According to Joint Space Operations Center, WorldView-2 Earth imaging satellite operated by DigitalGlobe survived hitting by several pieces of space debris. On 19 July JSpOC announced on their Twitter profile:

“JSpOC ID’d debris causing event related to @DigitalGlobe WorldView-2; 8 debris pieces but WV2 confirmed operational & maneuverable!”

WV-2 remains on almost perfectly circular orbit on altitude of 770 km (772 km x 773 km) with inclination at 98.40° since launch  on October 8, 2009 (on atop of Delta II rocket from Vandenberg AFS); it was hit on July 19 probably at morning hours. JSpOC also confirmed that satellite is still operating correctly and nothing points that direct hit destroy any crucial subsystem of the satellite.
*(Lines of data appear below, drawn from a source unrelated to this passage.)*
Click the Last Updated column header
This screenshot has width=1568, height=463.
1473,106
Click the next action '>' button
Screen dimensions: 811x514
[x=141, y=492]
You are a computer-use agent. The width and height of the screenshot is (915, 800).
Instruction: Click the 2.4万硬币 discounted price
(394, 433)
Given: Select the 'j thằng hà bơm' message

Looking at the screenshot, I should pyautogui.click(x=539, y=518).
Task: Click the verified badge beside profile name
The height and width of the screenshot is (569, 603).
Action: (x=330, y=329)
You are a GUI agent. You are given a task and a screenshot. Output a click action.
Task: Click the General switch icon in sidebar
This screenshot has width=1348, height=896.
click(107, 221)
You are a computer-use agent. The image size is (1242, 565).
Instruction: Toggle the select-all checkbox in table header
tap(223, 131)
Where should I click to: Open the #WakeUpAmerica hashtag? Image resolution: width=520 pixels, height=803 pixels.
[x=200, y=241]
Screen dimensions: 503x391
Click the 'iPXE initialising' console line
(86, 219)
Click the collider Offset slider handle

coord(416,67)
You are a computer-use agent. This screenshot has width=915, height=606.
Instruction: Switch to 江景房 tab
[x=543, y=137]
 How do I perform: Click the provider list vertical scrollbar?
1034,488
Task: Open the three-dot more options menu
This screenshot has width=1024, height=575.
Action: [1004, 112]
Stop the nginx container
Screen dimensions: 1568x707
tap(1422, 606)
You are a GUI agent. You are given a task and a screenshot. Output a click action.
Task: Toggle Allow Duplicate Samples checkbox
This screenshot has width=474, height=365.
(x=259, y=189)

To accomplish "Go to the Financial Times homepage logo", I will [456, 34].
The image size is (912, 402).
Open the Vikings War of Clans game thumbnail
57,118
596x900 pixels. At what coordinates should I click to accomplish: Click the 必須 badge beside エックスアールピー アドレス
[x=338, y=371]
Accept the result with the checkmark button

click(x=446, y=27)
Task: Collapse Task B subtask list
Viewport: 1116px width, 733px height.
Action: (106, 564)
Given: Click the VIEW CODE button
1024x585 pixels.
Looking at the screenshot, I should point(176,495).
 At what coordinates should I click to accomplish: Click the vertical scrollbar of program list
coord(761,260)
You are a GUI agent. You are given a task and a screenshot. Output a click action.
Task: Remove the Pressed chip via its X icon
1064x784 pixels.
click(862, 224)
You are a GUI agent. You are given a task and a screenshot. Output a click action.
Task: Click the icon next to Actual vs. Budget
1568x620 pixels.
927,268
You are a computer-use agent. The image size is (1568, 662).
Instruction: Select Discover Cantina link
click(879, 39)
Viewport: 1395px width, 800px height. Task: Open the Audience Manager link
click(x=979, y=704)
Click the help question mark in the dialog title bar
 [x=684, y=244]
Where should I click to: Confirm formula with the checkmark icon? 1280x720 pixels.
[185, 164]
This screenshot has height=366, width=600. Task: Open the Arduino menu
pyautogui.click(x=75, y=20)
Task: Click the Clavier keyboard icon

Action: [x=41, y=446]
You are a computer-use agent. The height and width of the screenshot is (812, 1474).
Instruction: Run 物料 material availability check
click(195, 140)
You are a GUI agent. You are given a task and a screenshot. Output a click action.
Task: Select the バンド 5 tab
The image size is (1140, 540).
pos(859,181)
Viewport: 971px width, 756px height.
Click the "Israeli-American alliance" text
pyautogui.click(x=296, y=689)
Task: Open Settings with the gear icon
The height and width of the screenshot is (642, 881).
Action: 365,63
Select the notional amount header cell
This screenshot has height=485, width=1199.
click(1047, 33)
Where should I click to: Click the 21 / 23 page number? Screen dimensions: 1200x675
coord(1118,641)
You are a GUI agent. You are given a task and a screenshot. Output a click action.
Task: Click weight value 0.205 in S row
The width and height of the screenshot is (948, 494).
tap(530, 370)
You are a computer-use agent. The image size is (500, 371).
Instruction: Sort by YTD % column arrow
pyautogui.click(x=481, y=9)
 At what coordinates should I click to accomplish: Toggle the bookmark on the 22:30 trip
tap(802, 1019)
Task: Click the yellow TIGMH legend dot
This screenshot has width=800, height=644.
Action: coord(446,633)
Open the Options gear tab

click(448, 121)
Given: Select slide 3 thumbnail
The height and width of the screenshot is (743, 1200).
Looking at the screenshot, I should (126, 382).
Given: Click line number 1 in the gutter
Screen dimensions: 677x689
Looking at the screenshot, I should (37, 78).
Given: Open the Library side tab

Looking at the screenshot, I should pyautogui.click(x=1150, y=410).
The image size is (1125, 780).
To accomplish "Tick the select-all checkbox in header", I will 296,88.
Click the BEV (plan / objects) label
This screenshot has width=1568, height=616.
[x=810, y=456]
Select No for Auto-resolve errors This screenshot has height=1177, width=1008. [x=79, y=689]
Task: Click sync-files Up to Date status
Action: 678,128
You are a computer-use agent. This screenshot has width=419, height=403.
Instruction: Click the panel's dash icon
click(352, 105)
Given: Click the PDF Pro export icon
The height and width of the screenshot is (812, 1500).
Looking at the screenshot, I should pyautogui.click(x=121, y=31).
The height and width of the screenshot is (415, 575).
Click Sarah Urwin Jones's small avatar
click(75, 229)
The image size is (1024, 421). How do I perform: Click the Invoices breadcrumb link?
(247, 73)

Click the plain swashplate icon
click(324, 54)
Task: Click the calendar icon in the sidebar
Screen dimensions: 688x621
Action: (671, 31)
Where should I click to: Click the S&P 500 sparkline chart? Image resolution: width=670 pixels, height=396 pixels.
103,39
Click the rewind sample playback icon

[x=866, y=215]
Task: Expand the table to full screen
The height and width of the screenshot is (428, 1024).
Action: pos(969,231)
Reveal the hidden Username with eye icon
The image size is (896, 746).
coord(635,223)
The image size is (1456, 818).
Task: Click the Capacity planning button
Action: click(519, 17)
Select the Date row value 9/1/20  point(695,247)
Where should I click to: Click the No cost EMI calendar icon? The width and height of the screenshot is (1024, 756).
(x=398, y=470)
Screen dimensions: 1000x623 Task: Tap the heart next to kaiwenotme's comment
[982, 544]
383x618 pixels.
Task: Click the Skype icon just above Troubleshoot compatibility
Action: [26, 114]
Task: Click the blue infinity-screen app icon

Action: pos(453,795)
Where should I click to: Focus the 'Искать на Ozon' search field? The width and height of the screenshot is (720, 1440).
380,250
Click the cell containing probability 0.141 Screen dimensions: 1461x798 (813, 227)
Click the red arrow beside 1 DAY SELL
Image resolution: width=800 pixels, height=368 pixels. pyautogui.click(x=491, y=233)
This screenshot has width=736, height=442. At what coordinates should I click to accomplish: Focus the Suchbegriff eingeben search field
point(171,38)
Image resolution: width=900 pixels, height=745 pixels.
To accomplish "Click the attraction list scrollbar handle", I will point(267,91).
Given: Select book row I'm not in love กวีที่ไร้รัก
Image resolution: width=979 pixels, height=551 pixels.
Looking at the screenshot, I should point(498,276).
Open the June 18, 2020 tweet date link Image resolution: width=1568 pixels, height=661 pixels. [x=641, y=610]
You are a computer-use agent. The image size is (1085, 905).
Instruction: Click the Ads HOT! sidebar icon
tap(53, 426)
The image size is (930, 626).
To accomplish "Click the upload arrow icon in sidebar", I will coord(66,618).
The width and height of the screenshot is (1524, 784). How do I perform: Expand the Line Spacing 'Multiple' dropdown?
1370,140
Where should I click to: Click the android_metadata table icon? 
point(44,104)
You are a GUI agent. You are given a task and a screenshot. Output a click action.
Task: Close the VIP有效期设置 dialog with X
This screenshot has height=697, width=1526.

It is great luck for DigitalGlobe – direct hit by eight pieces of debris could potentially destroy any satellite.

It is not last lucky news from DigitalGlobe; Company announced on the same day about signing agreement with Uber Technologies Inc. It covers providing digital images for Uber, which will utilize them for creating maps of the cities, where company is offering their innovative transportation services. Company would like to improve quality of offered services and use most accurate maps to reduce time of service and costs. In future, Uber plans to resign from using ordinary cars and switch to vehicles operated with autopilot. Good quality pictures of cities with details like road signs, characteristic points and lanes surely will help human drive cabs today and robotic vehicles in future. It is worth to mention that it is second big step of Uber into world of Earth imaging and navigational services after acquiring from Microsoft team responsible for creating maps for Bing.

WV-2 is large imaging satellite with weight at 2800 kg and based on BCP-5000 bus made by Ball Aerospace. It was designed to last for 7.25 years. It is long for 4.3 m, wide for 2.5 m with 7.1 m of span after extending solar arrays. It is operating with 0.46 m resolution in panchromatic mode and 1.86 m in multispectral mode. It is possible thanks to 110 cm aperture telescope combined with high resolution CMOS imaging unit with dynamic range at 11 bits by pixel. Satellite is able to provide high resolution picture of any place on Earth under 26 hours with swath width of 16.4 km. Satellite is powered by lithium onboard battery (with capacity of 100 Ah) and two deployable solar arrays which are providing 3200 W of power. Satellite is using 3-axis stabilizing system basing on Control Moment Gyros, Sensors Star trackers and solid state IRU. To evaluating position it is utilizing GPS system with 500 m accuracy. It is equipped with mass storage system able to store 2199 Gbits on solid state memory-it gives ability for storing data collected during flight for 5 orbits (524 Gbits per single full Earth orbit); data are downlinked on X band with speed up to 32 kbps in real time or 524 kbps during transmitting material recorded before. For operating satellite S band transponder is used.